Adiós, luz

Las primeras señales de la primavera siempre son discretas. Una flor que se adelanta y brota un poco antes que las demás, el atardecer que de repente se alarga, ese momento en el que eliges una prenda exterior más ligera que el abrigo o que no hace frío al salir de la cama ni en las casas sin calefacción. Esos momentos huelen a verano, a alegría, a luz y a trivialidad. Hay algo entonces que nos invita a soltar la tristeza, a recuperar la esperanza, a salir de la cueva para, por fin, ver.
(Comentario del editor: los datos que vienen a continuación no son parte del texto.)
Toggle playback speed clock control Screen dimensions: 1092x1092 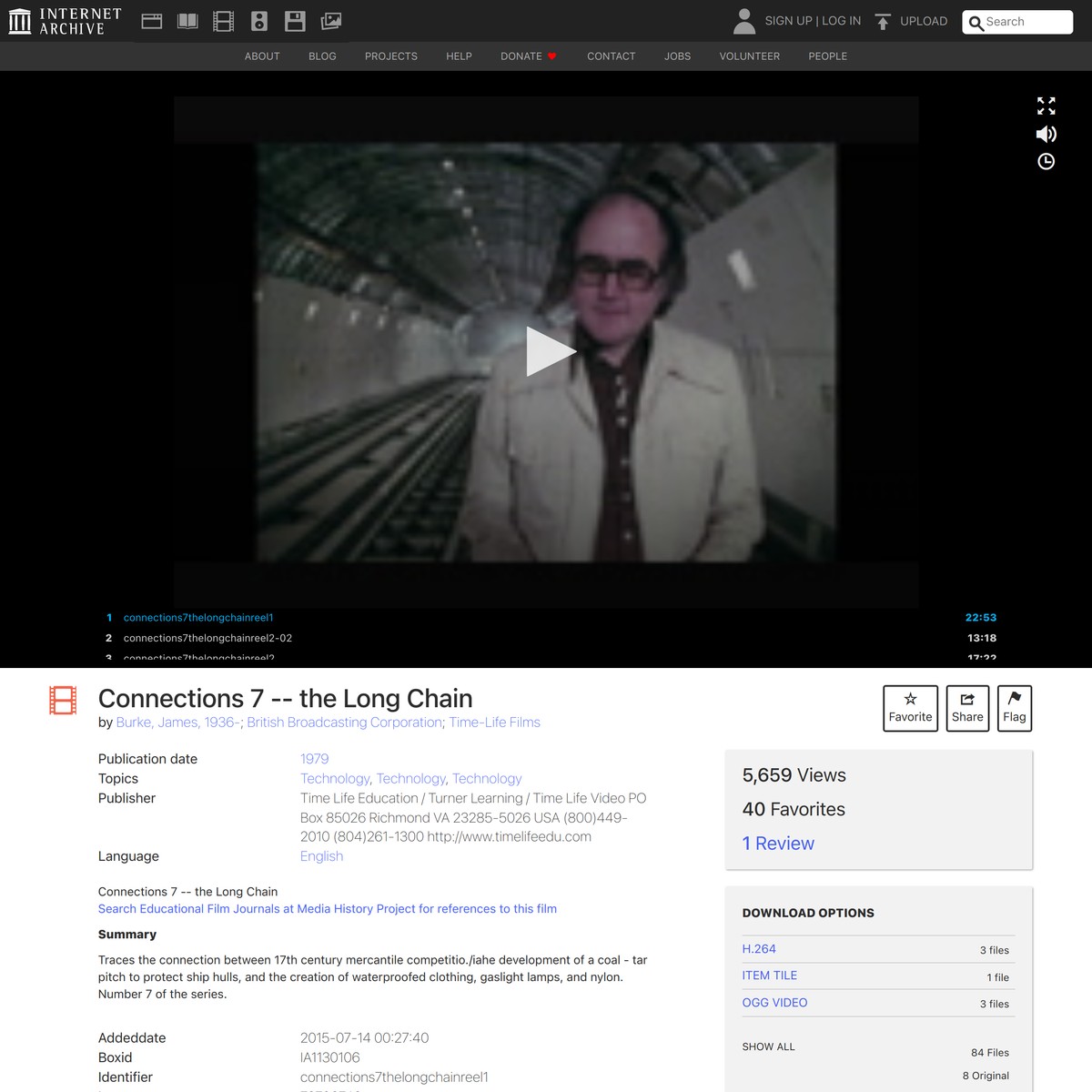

De la misma manera disfruto ahora mismo de la vuelta a la oscuridad y al frío, al recogimiento y a la lluvia. Me fascinan los cambios, qué le voy a hacer. Hay un extraño silencio en casa que contrasta con el jaleo de la calle que vivo de manera ajena. Ya no va conmigo esa vida con prisas del metro y los atascos. Pero igualmente se ha terminado el recreo que es el verano y yo también vuelvo a ser una hormiguita aferrada a una normalidad extraña que promete cierta evasión del caos ajeno y personal.

Siento cierto alivio de poder vivir unos meses sin la presión de perseguir sueños estivales que no me pertenecen mientras atesoro los momentos que durante la temporada de luz me han hecho sentir feliz. Serán mi refugio en estos meses de tinieblas.